Which combinations of samples should distances be calculated for? The default value (NULL) calculates all-vs-all. Provide a numeric or logical vector specifying positions in the distance matrix to calculate. See examples.

cpus

How many parallel processing threads should be used.

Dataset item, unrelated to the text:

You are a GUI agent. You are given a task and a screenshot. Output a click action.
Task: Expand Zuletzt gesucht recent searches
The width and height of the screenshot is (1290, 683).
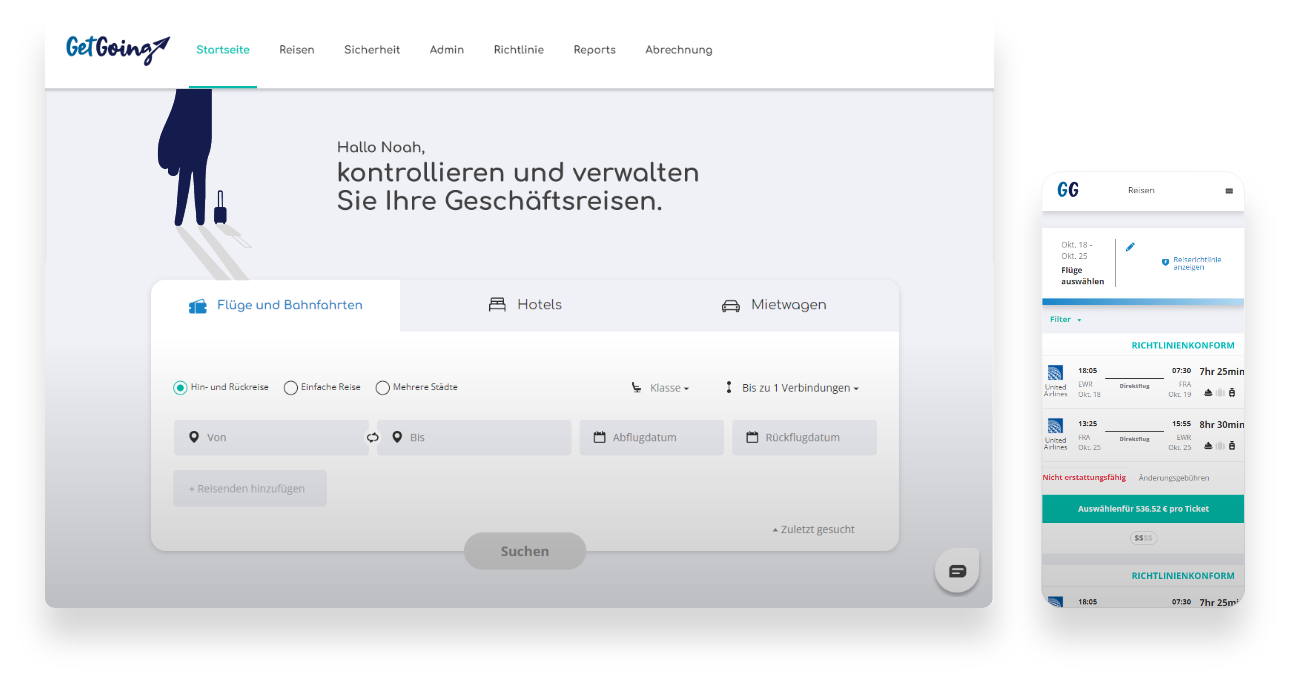814,530

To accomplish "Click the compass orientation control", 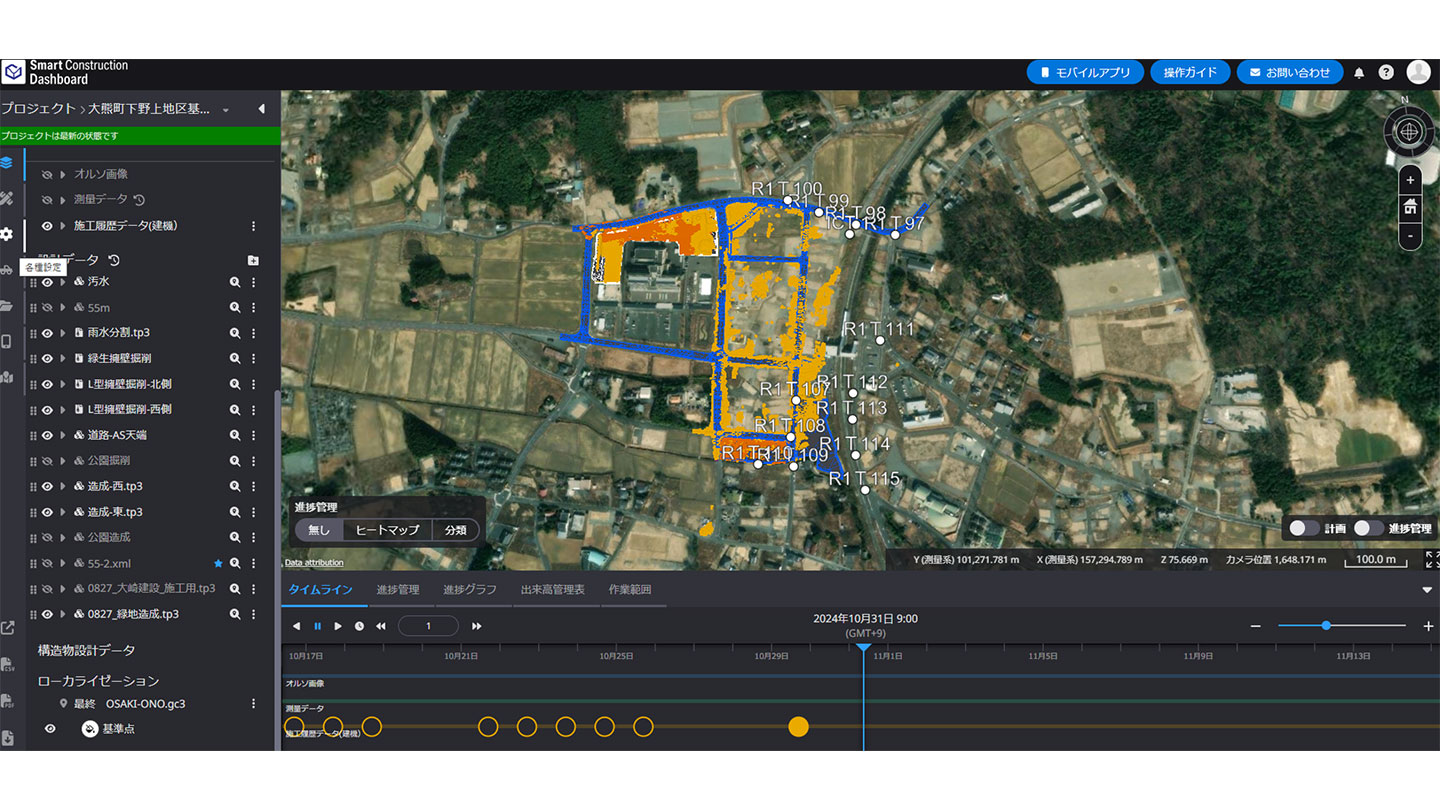I will (x=1409, y=131).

The default, n_cpus(), will use all logical CPU cores.

Details

The Variance-Adjusted Weighted UniFrac distance is defined as: $$\frac{\sum_{i=1}^{n} L_i\frac{|P_i - Q_i|}{\sqrt{(P_i + Q_i)(2 - P_i - Q_i)}} }{\sum_{i=1}^{n} L_i\frac{P_i + Q_i}{\sqrt{(P_i + Q_i)(2 - P_i - Q_i)}} }$$

Where:

  • \(n\) : The number of branches in the tree.

  • \(L_i\) : The length of the \(i\)-th branch.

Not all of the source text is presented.